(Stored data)
#####

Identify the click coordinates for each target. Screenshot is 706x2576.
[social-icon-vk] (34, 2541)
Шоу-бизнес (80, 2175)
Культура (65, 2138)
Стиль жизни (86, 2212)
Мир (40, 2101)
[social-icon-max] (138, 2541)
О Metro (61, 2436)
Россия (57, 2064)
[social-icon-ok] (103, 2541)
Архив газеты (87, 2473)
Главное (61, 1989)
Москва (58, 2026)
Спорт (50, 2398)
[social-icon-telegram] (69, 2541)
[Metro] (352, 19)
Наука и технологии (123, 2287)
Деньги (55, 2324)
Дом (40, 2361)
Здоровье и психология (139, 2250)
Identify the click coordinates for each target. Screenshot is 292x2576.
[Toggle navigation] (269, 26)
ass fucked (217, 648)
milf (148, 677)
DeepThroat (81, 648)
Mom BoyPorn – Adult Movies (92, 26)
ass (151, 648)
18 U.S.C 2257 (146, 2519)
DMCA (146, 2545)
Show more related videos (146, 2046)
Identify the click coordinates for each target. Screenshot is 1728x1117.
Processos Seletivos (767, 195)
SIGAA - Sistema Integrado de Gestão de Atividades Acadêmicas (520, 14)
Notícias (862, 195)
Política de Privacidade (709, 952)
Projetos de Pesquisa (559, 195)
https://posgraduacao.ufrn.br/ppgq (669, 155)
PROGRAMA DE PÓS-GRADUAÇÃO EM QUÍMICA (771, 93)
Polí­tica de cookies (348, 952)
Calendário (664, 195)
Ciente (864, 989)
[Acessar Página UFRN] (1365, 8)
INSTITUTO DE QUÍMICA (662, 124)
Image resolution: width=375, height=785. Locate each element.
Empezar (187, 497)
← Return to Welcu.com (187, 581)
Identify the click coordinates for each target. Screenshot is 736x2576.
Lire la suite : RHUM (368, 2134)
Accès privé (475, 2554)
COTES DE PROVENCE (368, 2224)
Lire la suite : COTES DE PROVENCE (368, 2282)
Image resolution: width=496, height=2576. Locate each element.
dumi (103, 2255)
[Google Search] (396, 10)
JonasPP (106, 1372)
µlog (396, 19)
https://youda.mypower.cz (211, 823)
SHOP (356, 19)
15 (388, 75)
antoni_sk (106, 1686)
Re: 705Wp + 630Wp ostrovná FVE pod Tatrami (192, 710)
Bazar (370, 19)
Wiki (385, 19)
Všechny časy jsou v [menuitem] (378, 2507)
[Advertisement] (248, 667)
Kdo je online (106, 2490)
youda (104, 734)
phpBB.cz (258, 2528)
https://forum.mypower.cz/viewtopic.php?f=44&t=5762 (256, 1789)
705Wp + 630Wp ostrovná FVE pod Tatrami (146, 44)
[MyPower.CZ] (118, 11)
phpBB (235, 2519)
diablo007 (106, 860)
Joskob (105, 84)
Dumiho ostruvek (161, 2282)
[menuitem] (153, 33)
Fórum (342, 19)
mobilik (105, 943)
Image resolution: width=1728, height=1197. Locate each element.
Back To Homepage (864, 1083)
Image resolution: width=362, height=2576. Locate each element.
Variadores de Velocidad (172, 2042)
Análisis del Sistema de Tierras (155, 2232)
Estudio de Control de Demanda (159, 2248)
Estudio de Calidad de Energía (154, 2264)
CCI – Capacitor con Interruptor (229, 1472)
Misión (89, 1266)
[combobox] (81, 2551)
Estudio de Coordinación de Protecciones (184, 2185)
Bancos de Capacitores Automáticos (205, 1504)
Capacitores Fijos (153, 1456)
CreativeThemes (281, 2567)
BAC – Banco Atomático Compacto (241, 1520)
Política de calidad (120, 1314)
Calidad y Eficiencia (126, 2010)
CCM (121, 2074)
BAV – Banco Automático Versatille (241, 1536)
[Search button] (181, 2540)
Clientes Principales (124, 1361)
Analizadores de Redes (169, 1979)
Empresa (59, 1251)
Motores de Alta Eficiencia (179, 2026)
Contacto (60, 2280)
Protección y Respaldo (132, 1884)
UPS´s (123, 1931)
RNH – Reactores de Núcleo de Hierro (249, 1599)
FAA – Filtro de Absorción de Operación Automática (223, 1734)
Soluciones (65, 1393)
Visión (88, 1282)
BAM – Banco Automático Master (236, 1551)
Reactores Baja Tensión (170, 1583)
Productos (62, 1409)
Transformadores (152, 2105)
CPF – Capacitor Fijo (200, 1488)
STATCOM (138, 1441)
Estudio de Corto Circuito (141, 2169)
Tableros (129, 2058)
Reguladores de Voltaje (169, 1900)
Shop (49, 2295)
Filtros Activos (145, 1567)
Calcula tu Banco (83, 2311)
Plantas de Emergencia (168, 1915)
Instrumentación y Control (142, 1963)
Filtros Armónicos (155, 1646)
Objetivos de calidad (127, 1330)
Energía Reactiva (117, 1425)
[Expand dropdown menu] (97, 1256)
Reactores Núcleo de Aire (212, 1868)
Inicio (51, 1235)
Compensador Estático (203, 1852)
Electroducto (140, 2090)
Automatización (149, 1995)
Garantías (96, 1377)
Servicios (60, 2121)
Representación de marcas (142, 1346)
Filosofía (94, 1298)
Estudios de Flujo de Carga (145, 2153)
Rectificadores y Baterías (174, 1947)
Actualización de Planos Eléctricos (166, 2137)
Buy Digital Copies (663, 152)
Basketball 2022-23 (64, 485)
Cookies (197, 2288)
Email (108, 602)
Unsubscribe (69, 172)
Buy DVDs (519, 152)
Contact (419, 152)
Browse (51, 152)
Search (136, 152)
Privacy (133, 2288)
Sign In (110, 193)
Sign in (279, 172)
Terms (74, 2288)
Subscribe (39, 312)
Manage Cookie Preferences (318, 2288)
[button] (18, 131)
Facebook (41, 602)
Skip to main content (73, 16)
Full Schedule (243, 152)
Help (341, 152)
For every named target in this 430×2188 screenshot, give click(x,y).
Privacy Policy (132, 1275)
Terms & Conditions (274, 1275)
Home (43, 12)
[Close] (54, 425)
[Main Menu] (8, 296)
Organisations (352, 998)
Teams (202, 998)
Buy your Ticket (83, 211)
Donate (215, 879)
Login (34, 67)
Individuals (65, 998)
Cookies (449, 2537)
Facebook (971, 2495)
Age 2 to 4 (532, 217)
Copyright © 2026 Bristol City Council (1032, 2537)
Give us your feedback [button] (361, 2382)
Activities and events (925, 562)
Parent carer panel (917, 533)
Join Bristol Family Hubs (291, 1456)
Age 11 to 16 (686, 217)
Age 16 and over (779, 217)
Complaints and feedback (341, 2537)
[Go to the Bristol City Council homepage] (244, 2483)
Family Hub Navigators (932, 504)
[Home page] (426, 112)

#####

* What the exercise asks *
Look above for the line holding "Soluciones (65, 1393)". Print it and every line after it, exactly, through the line holding "[Go to the Bristol".

* Reply *
Soluciones (65, 1393)
Visión (88, 1282)
BAM – Banco Automático Master (236, 1551)
Reactores Baja Tensión (170, 1583)
Productos (62, 1409)
Transformadores (152, 2105)
CPF – Capacitor Fijo (200, 1488)
STATCOM (138, 1441)
Estudio de Corto Circuito (141, 2169)
Tableros (129, 2058)
Reguladores de Voltaje (169, 1900)
Shop (49, 2295)
Filtros Activos (145, 1567)
Calcula tu Banco (83, 2311)
Plantas de Emergencia (168, 1915)
Instrumentación y Control (142, 1963)
Filtros Armónicos (155, 1646)
Objetivos de calidad (127, 1330)
Energía Reactiva (117, 1425)
[Expand dropdown menu] (97, 1256)
Reactores Núcleo de Aire (212, 1868)
Inicio (51, 1235)
Compensador Estático (203, 1852)
Electroducto (140, 2090)
Automatización (149, 1995)
Garantías (96, 1377)
Servicios (60, 2121)
Representación de marcas (142, 1346)
Filosofía (94, 1298)
Estudios de Flujo de Carga (145, 2153)
Rectificadores y Baterías (174, 1947)
Actualización de Planos Eléctricos (166, 2137)
Buy Digital Copies (663, 152)
Basketball 2022-23 (64, 485)
Cookies (197, 2288)
Email (108, 602)
Unsubscribe (69, 172)
Buy DVDs (519, 152)
Contact (419, 152)
Browse (51, 152)
Search (136, 152)
Privacy (133, 2288)
Sign In (110, 193)
Sign in (279, 172)
Terms (74, 2288)
Subscribe (39, 312)
Manage Cookie Preferences (318, 2288)
[button] (18, 131)
Facebook (41, 602)
Skip to main content (73, 16)
Full Schedule (243, 152)
Help (341, 152)
For every named target in this 430×2188 screenshot, give click(x,y).
Privacy Policy (132, 1275)
Terms & Conditions (274, 1275)
Home (43, 12)
[Close] (54, 425)
[Main Menu] (8, 296)
Organisations (352, 998)
Teams (202, 998)
Buy your Ticket (83, 211)
Donate (215, 879)
Login (34, 67)
Individuals (65, 998)
Cookies (449, 2537)
Facebook (971, 2495)
Age 2 to 4 (532, 217)
Copyright © 2026 Bristol City Council (1032, 2537)
Give us your feedback [button] (361, 2382)
Activities and events (925, 562)
Parent carer panel (917, 533)
Join Bristol Family Hubs (291, 1456)
Age 11 to 16 (686, 217)
Age 16 and over (779, 217)
Complaints and feedback (341, 2537)
[Go to the Bristol City Council homepage] (244, 2483)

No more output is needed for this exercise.